Book Review - Deeply Odd by Dean Koontz
Dean Koontz novels used to be a sure bet for me. However, the last few novels have been uneven in terms of enjoyment. The only ones that have been on the "must read immediately" list are the ones in the Odd Thomas series. The latest, Deeply Odd, gets back to the Koontz style that originally drew me to his work. Interesting story, quirky characters, and the supernatural struggle between good and evil. This was a fun read...
Odd Thomas is once again stepping into the middle of a life and death struggle that he can't seem to avoid. He doesn't know what it is, where it will happen, or when it will occur, but he knows that there's nothing he can do except accept his role in it and try to prevail. He heads into the nearby town where he lives, and there he finds a flamboyant cowboy trucker who seems intent on putting a few bullets in Oddie.
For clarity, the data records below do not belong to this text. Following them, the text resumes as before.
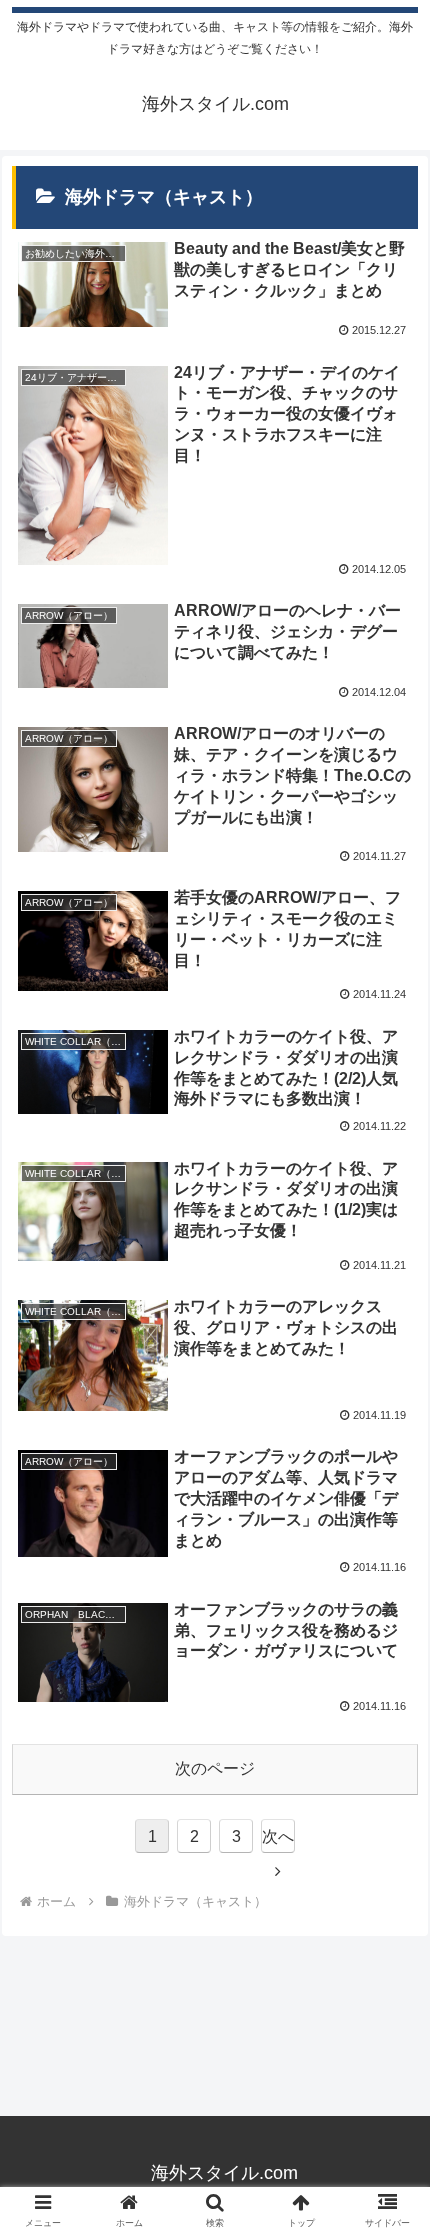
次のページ (215, 1768)
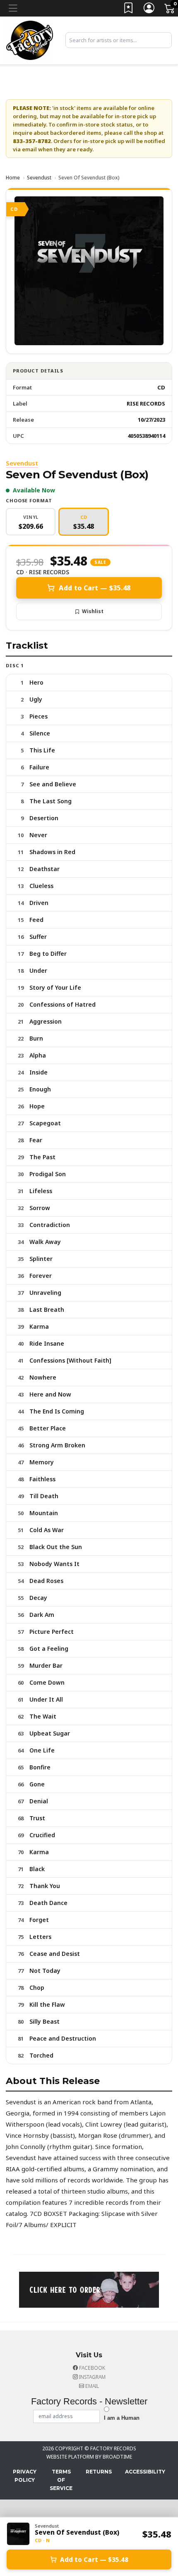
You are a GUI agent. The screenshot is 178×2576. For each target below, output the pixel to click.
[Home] (29, 39)
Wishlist (92, 611)
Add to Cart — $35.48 (94, 587)
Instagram (92, 2376)
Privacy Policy (24, 2476)
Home (13, 177)
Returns (99, 2472)
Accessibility (145, 2472)
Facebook (91, 2367)
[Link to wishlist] (129, 10)
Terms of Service (61, 2480)
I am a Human (122, 2418)
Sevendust (39, 177)
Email (91, 2386)
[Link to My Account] (149, 10)
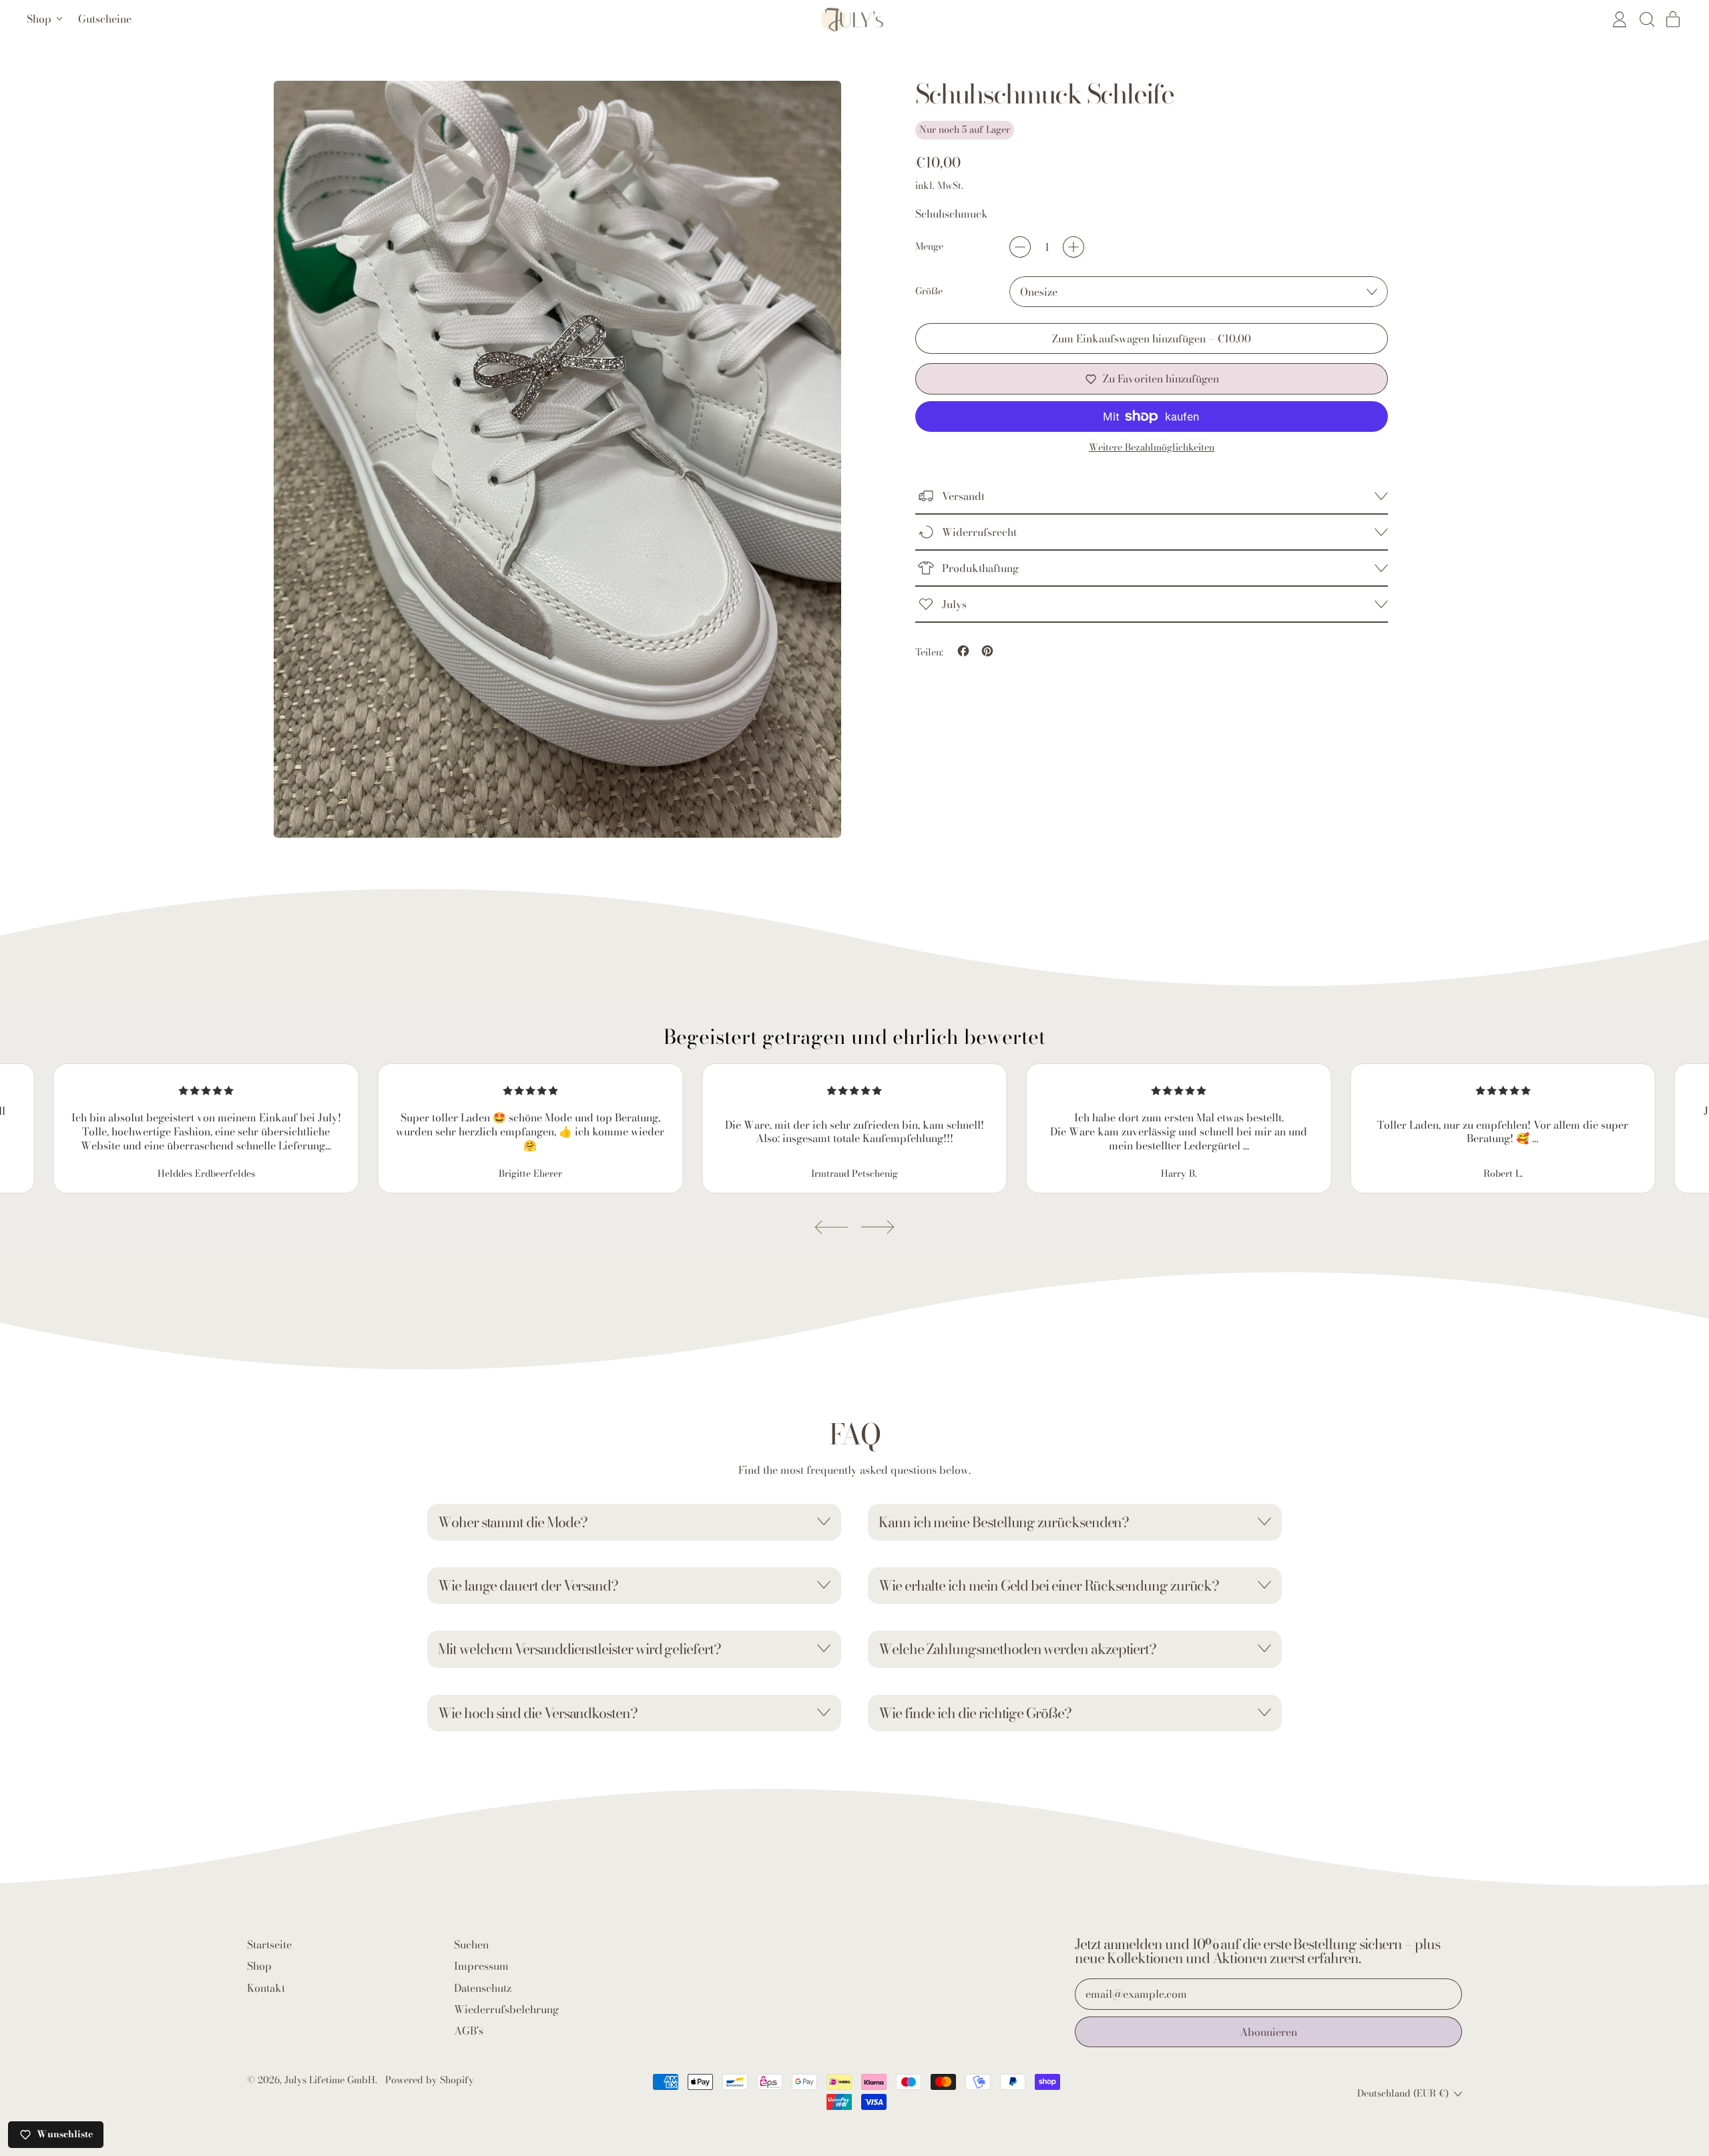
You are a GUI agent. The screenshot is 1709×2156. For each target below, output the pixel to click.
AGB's (468, 2031)
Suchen (471, 1944)
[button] (1646, 19)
What's strange is that no one else seems to notice the trucker when shots are being fired. Oddie foresees a horrible death for three children at the hands of the trucker, and he feels compelled to follow and stop whatever is about to happen. He hooks up with an old lady who is just as quirky and mysterious as he is, and together they set off to walk a thin line between two worlds of good and evil.
Koontz has a talent for writing great character dialog. He uses the Odd Thomas character to perfection when it comes to verbal interactions between both the living and the dead. I got a kick out of a conversational hook he used throughout the book. Whenever he'd talk with someone and use their Mr. or Mrs. name, they'd respond with "Call me ...", using whatever their first name was. The answer from Oddie was always "Yes, ma'am" or "Yes, sir", and he'd continue with the Mrs. or Mr. It's a small thing, but it's consistent throughout the story, and it adds a touch of humor and depth to the character. It's hard to explain, but it amused me. :)
If you haven't read any of the Odd Thomas series, it's probably best to go back and start at the beginning. It'll add the necessary back story to the main character and his psychic "gift". If you've been keeping up with the series, this is a must-read. It's very good, and Koontz is hitting on all cylinders here.